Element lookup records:
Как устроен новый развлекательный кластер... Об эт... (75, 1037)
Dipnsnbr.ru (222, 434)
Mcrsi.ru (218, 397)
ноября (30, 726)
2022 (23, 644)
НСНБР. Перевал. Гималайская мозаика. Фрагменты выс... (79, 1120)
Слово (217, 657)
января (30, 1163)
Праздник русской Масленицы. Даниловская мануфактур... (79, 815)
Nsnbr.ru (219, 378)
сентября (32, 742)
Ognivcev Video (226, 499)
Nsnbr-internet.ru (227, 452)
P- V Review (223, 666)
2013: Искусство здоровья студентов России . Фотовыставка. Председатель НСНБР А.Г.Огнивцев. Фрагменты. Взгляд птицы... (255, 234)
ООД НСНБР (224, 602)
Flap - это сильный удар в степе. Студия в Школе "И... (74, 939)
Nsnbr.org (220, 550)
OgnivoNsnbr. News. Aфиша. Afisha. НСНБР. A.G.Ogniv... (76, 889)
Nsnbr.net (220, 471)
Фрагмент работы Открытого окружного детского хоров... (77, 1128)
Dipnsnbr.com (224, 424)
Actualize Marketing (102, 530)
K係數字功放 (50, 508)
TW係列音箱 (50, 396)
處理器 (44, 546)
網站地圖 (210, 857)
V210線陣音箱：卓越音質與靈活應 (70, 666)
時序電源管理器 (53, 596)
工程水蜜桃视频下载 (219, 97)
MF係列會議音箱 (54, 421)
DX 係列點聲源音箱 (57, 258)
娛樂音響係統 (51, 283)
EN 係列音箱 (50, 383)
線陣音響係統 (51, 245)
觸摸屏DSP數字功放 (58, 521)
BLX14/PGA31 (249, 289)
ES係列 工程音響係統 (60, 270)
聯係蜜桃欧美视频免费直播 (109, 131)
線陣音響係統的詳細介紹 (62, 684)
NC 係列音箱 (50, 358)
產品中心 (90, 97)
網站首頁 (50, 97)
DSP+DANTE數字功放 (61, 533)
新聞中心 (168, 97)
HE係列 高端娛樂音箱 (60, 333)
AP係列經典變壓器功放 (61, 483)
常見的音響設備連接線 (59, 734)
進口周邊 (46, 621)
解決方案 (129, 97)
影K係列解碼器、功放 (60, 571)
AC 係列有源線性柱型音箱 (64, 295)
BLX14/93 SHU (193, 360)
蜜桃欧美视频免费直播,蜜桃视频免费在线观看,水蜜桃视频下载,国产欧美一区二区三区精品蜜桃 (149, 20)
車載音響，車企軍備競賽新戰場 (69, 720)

WHAT IS REQUIRED
Rewrite the lines above, renaming every "НСНБР" to "NSNBR" and keeping everything else the same.

SOLUTION FOR THIS TASK
Как устроен новый развлекательный кластер... Об эт... (75, 1037)
Dipnsnbr.ru (222, 434)
Mcrsi.ru (218, 397)
ноября (30, 726)
2022 (23, 644)
NSNBR. Перевал. Гималайская мозаика. Фрагменты выс... (79, 1120)
Слово (217, 657)
января (30, 1163)
Праздник русской Масленицы. Даниловская мануфактур... (79, 815)
Nsnbr.ru (219, 378)
сентября (32, 742)
Ognivcev Video (226, 499)
Nsnbr-internet.ru (227, 452)
P- V Review (223, 666)
2013: Искусство здоровья студентов России . Фотовыставка. Председатель NSNBR А.Г.Огнивцев. Фрагменты. Взгляд птицы... (255, 234)
ООД NSNBR (224, 602)
Flap - это сильный удар в степе. Студия в Школе "И... (74, 939)
Nsnbr.org (220, 550)
OgnivoNsnbr. News. Aфиша. Afisha. NSNBR. A.G.Ogniv... (76, 889)
Nsnbr.net (220, 471)
Фрагмент работы Открытого окружного детского хоров... (77, 1128)
Dipnsnbr.com (224, 424)
Actualize Marketing (102, 530)
K係數字功放 (50, 508)
TW係列音箱 (50, 396)
處理器 (44, 546)
網站地圖 (210, 857)
V210線陣音箱：卓越音質與靈活應 (70, 666)
時序電源管理器 (53, 596)
工程水蜜桃视频下载 (219, 97)
MF係列會議音箱 (54, 421)
DX 係列點聲源音箱 (57, 258)
娛樂音響係統 (51, 283)
EN 係列音箱 (50, 383)
線陣音響係統 (51, 245)
觸摸屏DSP數字功放 (58, 521)
BLX14/PGA31 (249, 289)
ES係列 工程音響係統 (60, 270)
聯係蜜桃欧美视频免费直播 (109, 131)
線陣音響係統的詳細介紹 (62, 684)
NC 係列音箱 (50, 358)
產品中心 (90, 97)
網站首頁 (50, 97)
DSP+DANTE數字功放 (61, 533)
新聞中心 (168, 97)
HE係列 高端娛樂音箱 (60, 333)
AP係列經典變壓器功放 (61, 483)
常見的音響設備連接線 (59, 734)
進口周邊 (46, 621)
解決方案 (129, 97)
影K係列解碼器、功放 (60, 571)
AC 係列有源線性柱型音箱 (64, 295)
BLX14/93 SHU (193, 360)
蜜桃欧美视频免费直播,蜜桃视频免费在线观看,水蜜桃视频下载,国产欧美一区二区三区精品蜜桃 (149, 20)
車載音響，車企軍備競賽新戰場 (69, 720)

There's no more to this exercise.